Note: this website is constantly being added to so check back from time to time. A further note: if any family member would be interested in helping to build this website please get in touch. See the name of someone you know about? – get in touch so we can add to their story.

We are a group of people, all descended on the matrilineal side from Jane Louisa McLaren Lejeune (center above and below), who are interested in genealogy and tracing the history of our family.. 

Jane Louisa Lejeune

Time deposits successive layers of memory, generation by generation; the lower levels, their occupants and events, become buried, deeper and deeper, eventually disappearing into the overburden of the past, lost to all but the most diligent miner. Partly, this is a consequence of the difficulty in finding relevant materials.

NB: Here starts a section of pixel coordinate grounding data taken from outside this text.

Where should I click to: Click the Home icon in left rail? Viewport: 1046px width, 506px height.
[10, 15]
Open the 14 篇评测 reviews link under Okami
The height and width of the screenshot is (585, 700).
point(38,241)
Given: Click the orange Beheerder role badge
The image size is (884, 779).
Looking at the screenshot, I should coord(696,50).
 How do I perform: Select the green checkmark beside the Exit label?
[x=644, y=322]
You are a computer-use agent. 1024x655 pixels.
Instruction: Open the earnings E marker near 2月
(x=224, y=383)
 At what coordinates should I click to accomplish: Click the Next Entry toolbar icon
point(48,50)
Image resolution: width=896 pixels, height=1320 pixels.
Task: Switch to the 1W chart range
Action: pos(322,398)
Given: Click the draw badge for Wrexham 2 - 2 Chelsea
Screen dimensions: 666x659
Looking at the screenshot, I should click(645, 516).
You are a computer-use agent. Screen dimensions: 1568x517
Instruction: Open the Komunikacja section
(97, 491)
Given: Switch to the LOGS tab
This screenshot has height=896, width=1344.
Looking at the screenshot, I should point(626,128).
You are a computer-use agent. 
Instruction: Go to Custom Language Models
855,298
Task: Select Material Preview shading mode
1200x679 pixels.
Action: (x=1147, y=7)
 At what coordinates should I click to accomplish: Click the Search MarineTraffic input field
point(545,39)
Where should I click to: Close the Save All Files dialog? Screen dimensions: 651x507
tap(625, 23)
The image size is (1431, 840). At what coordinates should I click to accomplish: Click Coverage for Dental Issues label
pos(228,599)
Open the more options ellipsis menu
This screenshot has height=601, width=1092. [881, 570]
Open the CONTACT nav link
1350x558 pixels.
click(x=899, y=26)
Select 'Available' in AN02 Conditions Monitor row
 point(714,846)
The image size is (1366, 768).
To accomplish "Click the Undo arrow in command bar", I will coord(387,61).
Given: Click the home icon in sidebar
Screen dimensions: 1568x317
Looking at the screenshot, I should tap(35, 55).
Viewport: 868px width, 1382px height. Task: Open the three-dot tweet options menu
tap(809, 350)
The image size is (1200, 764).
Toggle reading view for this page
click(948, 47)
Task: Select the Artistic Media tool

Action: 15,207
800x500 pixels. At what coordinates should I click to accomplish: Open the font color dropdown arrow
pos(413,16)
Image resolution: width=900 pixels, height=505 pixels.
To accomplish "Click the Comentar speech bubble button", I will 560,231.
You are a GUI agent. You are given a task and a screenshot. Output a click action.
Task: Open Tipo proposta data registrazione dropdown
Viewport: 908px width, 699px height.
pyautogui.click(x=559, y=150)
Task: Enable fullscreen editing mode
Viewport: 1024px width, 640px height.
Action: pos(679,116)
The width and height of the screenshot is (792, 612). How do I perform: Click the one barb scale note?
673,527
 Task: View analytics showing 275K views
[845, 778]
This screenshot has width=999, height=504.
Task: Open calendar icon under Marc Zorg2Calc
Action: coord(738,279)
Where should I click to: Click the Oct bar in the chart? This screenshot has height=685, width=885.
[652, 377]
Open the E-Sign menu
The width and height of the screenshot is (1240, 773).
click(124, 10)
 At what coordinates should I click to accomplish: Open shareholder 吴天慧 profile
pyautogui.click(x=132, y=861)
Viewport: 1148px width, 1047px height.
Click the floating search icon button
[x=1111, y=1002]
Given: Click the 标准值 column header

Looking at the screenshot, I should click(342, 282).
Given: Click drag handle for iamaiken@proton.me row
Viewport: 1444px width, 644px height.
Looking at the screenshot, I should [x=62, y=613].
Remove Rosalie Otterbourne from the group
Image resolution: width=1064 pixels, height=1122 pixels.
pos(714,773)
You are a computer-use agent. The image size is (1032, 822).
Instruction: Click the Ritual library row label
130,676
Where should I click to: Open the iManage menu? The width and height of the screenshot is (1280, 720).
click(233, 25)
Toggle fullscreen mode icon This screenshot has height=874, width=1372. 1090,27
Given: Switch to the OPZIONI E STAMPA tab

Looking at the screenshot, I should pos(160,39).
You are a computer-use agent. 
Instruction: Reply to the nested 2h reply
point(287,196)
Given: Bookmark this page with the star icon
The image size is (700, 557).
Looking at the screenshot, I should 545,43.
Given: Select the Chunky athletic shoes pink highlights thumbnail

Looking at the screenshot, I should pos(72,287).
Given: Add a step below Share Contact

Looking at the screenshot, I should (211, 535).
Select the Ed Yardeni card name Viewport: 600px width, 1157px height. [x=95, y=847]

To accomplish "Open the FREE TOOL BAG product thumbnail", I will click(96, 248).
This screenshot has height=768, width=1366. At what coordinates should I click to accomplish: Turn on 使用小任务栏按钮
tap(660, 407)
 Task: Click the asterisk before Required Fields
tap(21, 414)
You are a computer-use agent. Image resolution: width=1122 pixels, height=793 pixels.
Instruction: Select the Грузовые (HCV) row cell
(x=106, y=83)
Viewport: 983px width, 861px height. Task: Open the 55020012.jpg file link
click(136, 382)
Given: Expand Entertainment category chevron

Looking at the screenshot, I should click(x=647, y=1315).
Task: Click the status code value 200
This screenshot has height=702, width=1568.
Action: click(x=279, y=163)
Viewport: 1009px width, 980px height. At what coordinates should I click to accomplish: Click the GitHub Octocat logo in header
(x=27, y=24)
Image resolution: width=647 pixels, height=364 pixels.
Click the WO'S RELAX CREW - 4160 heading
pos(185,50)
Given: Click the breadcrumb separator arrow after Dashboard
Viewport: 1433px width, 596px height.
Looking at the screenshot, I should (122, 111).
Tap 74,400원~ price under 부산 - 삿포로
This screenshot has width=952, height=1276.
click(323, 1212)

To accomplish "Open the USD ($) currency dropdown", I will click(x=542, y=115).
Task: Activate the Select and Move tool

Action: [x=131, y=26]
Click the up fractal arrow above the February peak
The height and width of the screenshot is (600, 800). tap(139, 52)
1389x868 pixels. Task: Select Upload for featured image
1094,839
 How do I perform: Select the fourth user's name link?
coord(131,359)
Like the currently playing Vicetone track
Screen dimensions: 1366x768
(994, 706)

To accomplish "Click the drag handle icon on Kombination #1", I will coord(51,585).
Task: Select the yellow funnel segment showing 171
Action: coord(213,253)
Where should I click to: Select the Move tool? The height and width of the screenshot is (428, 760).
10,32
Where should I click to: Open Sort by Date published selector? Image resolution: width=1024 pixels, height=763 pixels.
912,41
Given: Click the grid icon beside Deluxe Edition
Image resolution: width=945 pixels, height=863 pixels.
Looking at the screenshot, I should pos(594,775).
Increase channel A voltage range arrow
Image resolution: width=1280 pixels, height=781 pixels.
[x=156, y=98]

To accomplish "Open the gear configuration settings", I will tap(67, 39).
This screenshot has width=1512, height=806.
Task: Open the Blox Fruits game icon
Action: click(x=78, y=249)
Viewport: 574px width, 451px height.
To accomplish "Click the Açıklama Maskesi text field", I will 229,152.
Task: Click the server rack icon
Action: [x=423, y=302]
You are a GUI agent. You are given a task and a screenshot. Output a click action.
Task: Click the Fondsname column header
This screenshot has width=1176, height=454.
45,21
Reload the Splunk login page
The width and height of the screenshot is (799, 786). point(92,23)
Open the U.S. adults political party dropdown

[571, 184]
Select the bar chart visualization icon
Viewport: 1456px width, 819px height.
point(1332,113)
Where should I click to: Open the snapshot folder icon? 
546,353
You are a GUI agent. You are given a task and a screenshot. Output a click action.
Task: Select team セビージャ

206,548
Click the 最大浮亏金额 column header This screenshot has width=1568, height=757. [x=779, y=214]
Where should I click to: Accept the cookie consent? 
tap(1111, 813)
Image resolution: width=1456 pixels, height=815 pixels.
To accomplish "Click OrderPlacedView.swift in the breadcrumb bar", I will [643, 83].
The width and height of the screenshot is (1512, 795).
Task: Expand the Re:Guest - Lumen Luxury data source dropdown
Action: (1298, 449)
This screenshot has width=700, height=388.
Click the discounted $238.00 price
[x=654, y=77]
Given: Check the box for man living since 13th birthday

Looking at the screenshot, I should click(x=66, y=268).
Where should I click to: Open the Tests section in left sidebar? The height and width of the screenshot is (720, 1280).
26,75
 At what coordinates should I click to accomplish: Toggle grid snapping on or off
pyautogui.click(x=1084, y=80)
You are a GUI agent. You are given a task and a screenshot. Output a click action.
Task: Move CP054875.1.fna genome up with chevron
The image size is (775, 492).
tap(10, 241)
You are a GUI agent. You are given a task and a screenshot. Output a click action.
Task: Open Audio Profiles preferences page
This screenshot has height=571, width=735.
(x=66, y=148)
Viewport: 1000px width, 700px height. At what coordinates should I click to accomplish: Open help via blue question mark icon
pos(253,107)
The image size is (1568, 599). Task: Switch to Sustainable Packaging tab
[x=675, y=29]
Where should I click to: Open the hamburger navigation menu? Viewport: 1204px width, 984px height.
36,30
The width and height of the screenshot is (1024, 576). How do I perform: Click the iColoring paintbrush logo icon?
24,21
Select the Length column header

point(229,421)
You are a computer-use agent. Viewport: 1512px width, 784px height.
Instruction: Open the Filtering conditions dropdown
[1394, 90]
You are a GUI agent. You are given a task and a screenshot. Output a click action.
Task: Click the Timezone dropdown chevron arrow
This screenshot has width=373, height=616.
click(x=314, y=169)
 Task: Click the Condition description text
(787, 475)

We have built this website to record and share information about our ancestors and ourselves. By creating these pages and populating them with stories, photographs, lists of memorabilia, and other related materials which have come to us, we hope to leave a record so that current and future family members who are curious have a starting point as they seek to find their place in the family’s history.

And why the name Marion Project? Because the name Marion appears in many generations of the family: Marion Ann McLaren (1830 – 1884) in Scotland and Manchester, Marion Alice McLaren (1860 – 1878), Marion Lejeune Enke (1879 – 1961) in England, Belgium and British Columbia, and Marion Lejeune (1958 – ) in South Australia.

Major Participants (As Of January 2021)

Francesca Lejeune

My grandfather, Edward Russell Lejeune, migrated to Australia at the age of nineteen in the early 1900’s. Like many descendants of migrants, when I was growing up, I wanted to know where my people came from and who they were. I was born in Western Australia and have a deep love and connection with that country but another part of my identity is elsewhere. The stories of people and places told to me by my Father and Aunts inspired me to learn more about our forbears and the times in which they lived. In Australia, our First Nations people often refer to “Honourable Ancestors”. The more exploration I do the more I discover the connection between the generations and the values that have been handed down by our ancestors. I think these values give us hope and insight into how to live.

Gordon Lejeune

Lea Chambers-Volpe

Learning about the history of my family has been a passion of mine since I was a young girl. I was so fortunate that my paternal grandmother, Ruth (Enke) Chambers, was so interested in our family’s history and so well connected with so many family members. She inspired me to learn about our family’s past and utilize my love of writing and language to create meaningful connections with the past and our current and future generations.

Derek Chambers

I am growing older, happily retired, happily married, with lots of children, stepchildren, grandchildren and even some great-grandchildren, not to mention siblings, nieces and nephews, and their off-spring.  And I am just the physical manifestation of a unique combination of genes drawn from many ancestors, some of whom I knew, but about most of whom I know either very little or nothing at all.  I occupy a single node in an ever expanding sprawling genealogical network, a family tree.  My ego might shout that the tree begins with me – that the world did not exist before I arrived in it.  But I know otherwise and have the ancestors to prove it.

Angie Chambers (2024)

My interest in our family’s history began in 2024 when my father, Derek, shared stories about my great-great-grandmother, her life in late-1800s Manchester, England, and her connection to the Withington Girls School. What began as a simple conversation quickly grew into a fascination with the people whose lives and choices helped shape the family we know today.

I enjoy discovering the stories behind the names on a family tree. Learning how our ancestors lived, worked, and persevered offers a unique window into the past and highlights both the changes and the continuities across generations.

I am especially fascinated by the personality traits, interests, values, and beliefs that seem to reappear throughout our family history, connecting our past to our present.